*WHAT IS ASKED*. Return, unchanged, the rows between the line containing "Given: Open the 专注模式 focus selector" and the line containing "Looking at the", inclusive.
══ EXERCISE INPUT ══
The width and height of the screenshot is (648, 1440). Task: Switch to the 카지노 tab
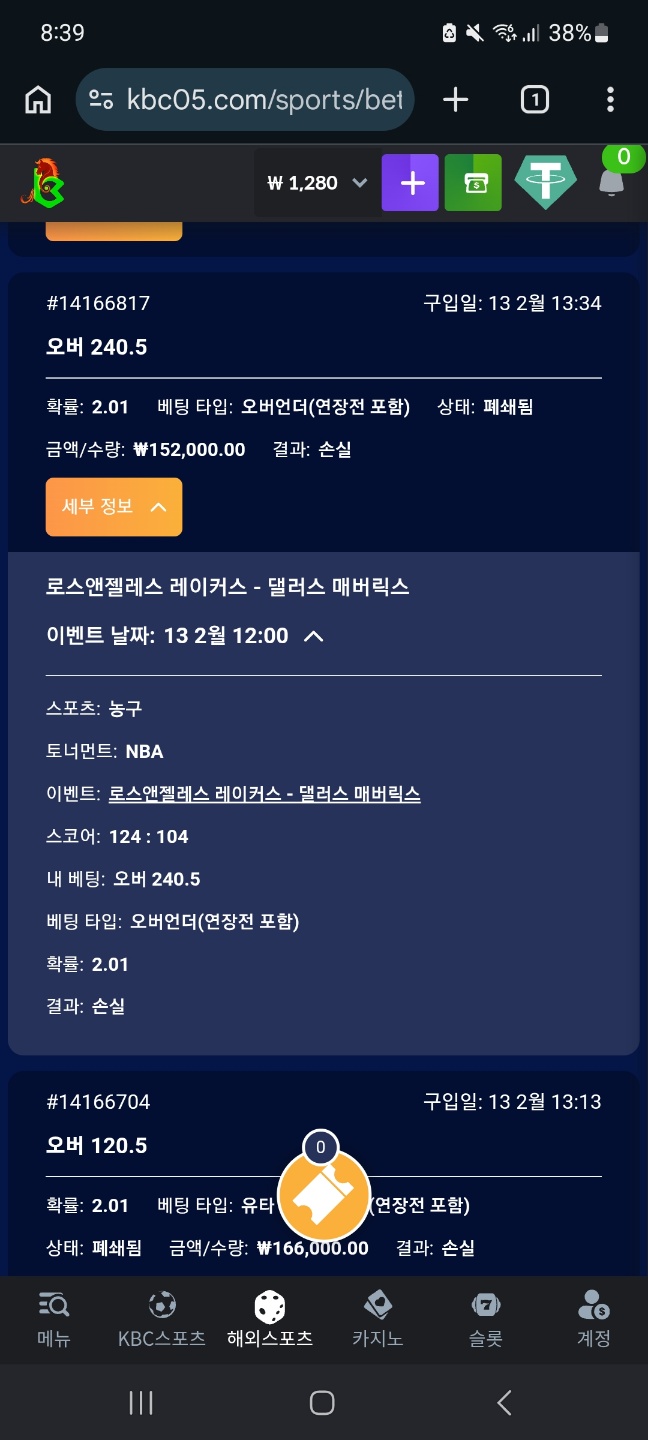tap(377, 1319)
═══
══ EXERCISE INPUT ══
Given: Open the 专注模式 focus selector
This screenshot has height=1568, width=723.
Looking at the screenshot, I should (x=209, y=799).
═══
*ANSWER IN FULL*.
Given: Open the 专注模式 focus selector
This screenshot has height=1568, width=723.
Looking at the screenshot, I should (x=209, y=799).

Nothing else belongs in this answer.